There are three factors which are essential to prayer. Firstly, desire; secondly, faith; and thirdly, volition, or will. I just make that statement and leave it as it is.

Then when we put together communion, submission and petition we have co-operation. When they go together and are adjusted to each other, in line with each other and with the Divine will, then you have co-operation.
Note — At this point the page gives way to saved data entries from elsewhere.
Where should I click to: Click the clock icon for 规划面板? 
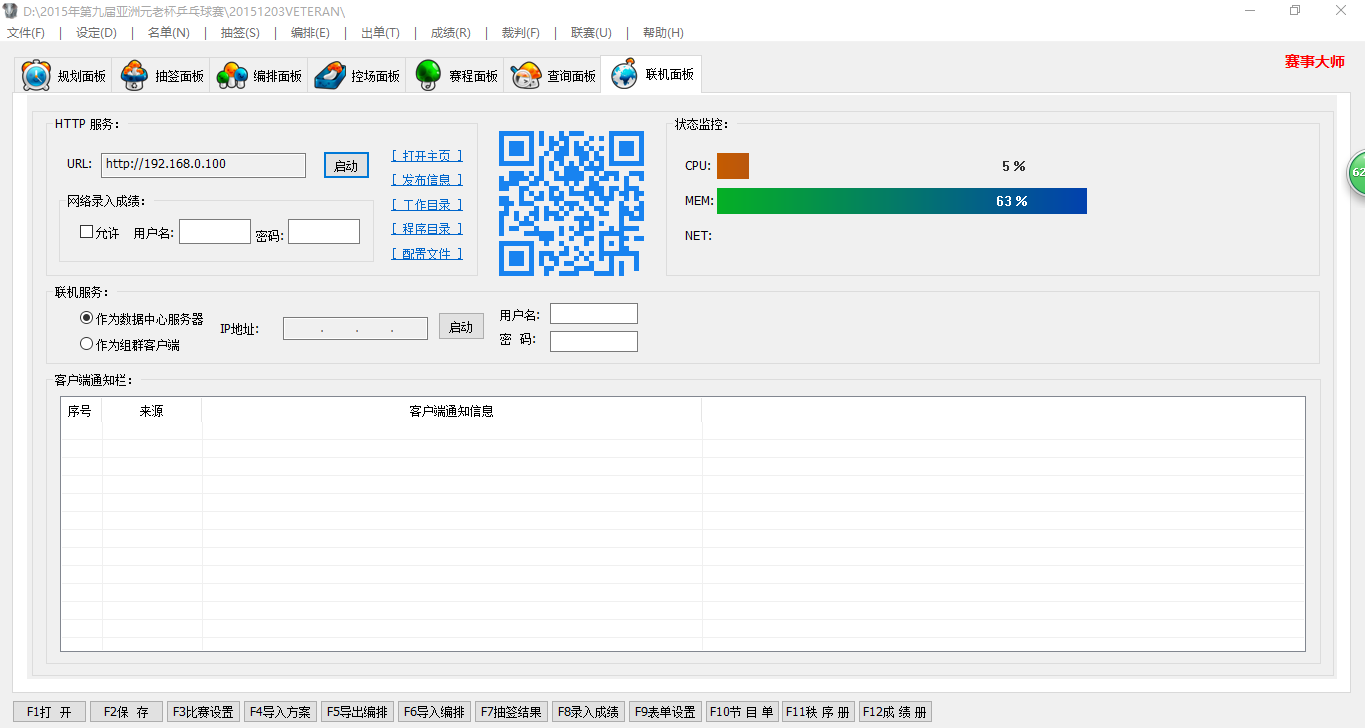pyautogui.click(x=36, y=76)
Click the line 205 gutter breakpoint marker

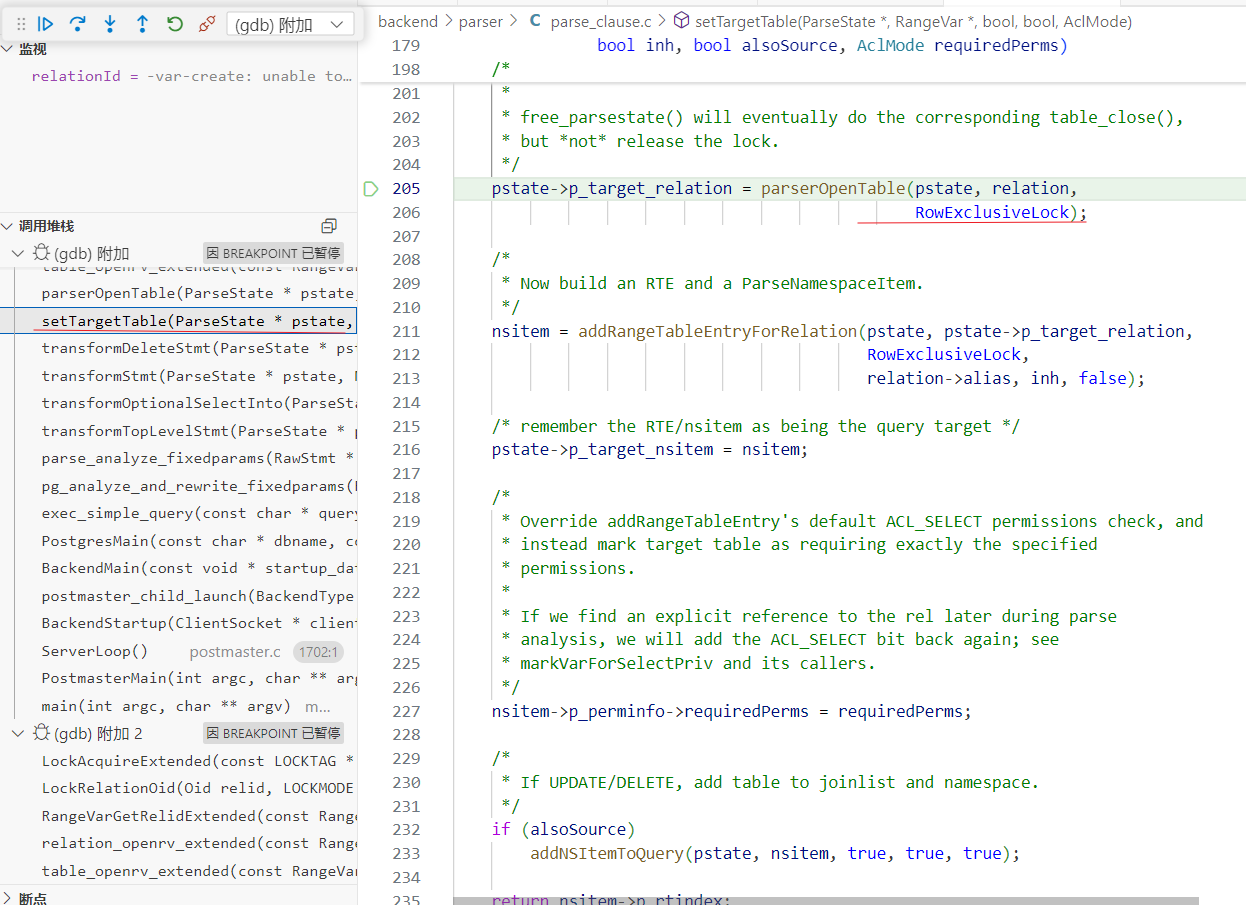coord(372,189)
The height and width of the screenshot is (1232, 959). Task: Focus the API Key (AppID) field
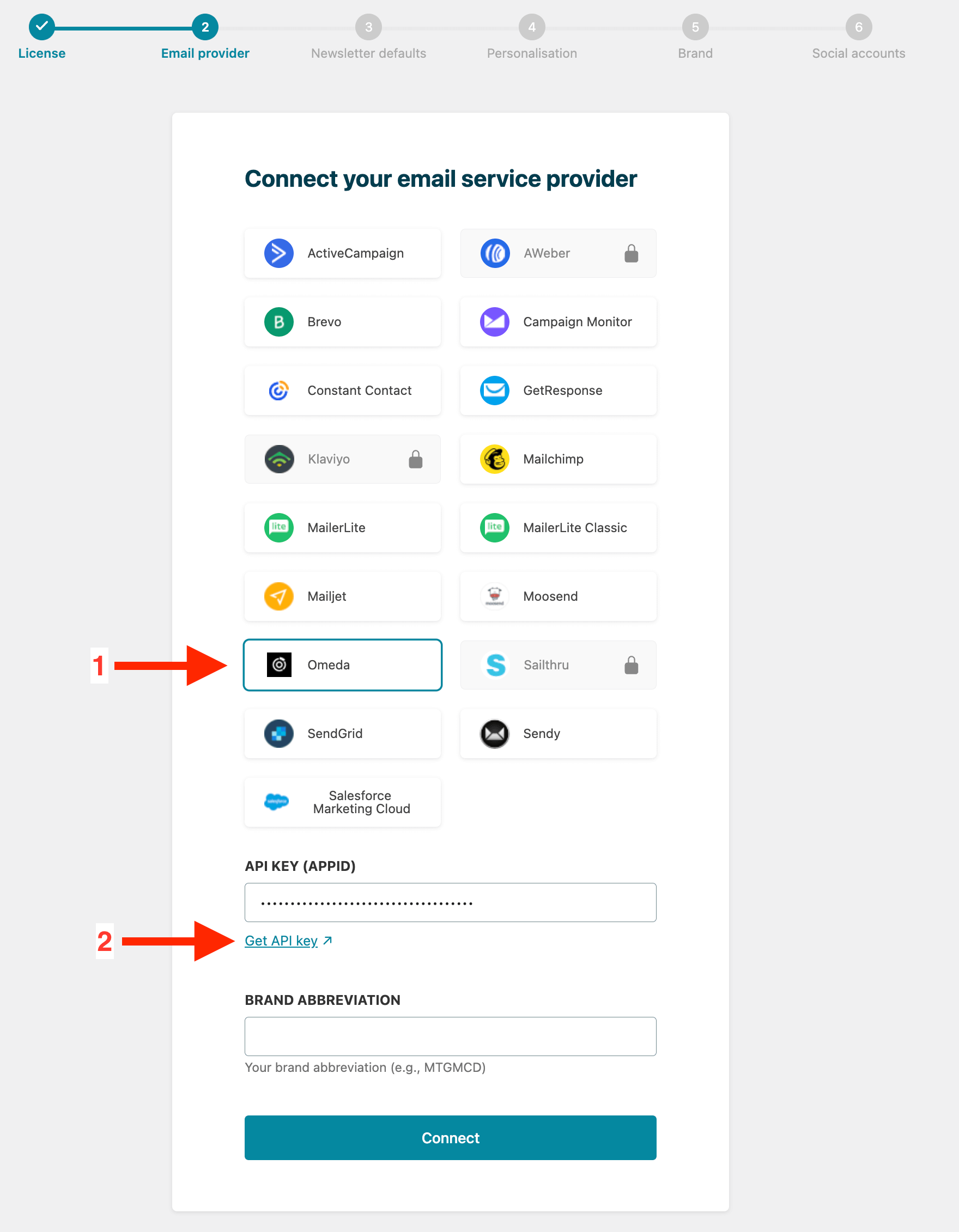click(450, 902)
Perhaps, in closing that phase of things, we might remind ourselves that very often the Lord calls for an initial exercise on our part before He comes in on His side. He very often requires an initiative from us in the matter of desire, of faith and of volition. It is like the drop of water that has to be put into the old-fashioned pump to produce the stream, and you do not get the flow until you have given the pump something. And the Lord just calls for that on our part which may be, in comparison, a very little, but which makes it possible for Him to come out in His fullness. Very often prayer at its commencement represents exercise of will, faith and desire on our part, and then the Lord responds to that. It may be that the Lord does not respond until He sees the desire put into faith's deliberate action of the will to get through to Him. There is very often a good deal of discouragement met with at the commencement of prayer, and the danger is that we should give up too soon because we do not seem to be getting anywhere. The Lord is just asking for that drop of water to start the flow!
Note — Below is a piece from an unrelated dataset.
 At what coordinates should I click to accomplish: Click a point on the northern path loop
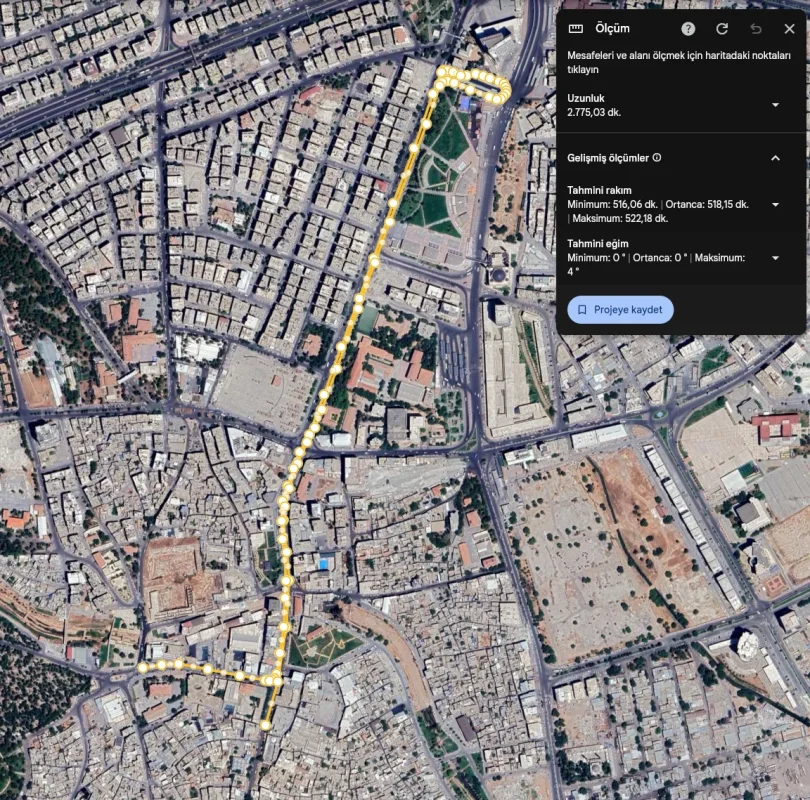click(488, 79)
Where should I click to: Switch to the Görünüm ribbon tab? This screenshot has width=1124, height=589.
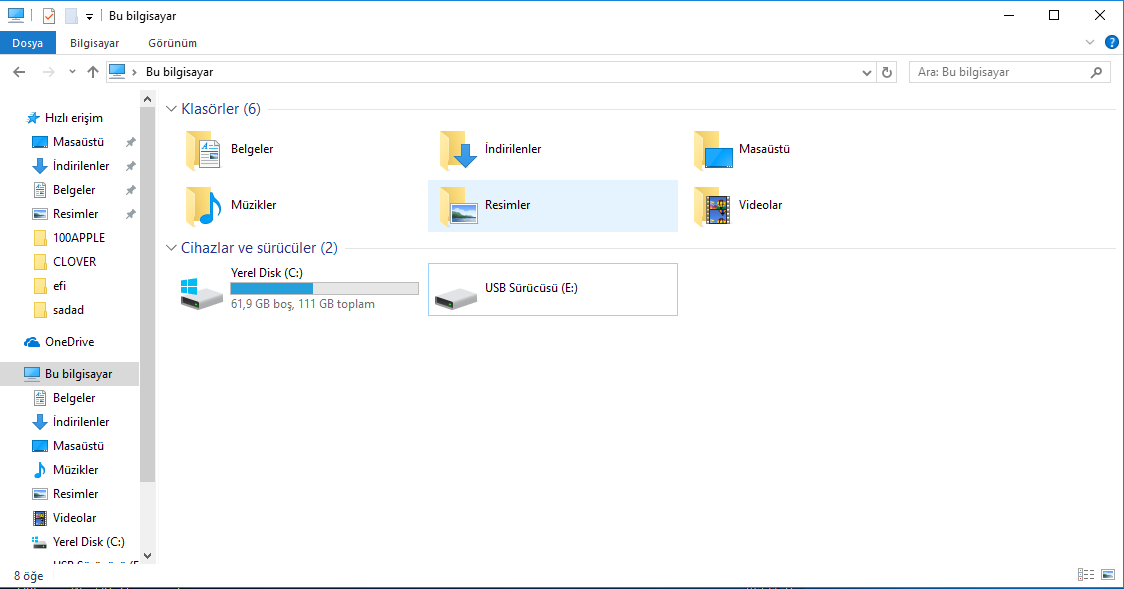tap(172, 43)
So far we have only mentioned four aspects of prayer, and have referred to some of the difficulties which arise in connection with them, but we have not cleared up those difficulties. We shall give two whole chapters to the fifth aspect of prayer, and then proceed to deal at greater length with the difficulties by way of seeking to answer them. These difficulties, however, are really only in the realm of the mind, and while they may sometimes get in the way of faith, faith will triumph over them, and leave behind a history of mighty things in spite of them.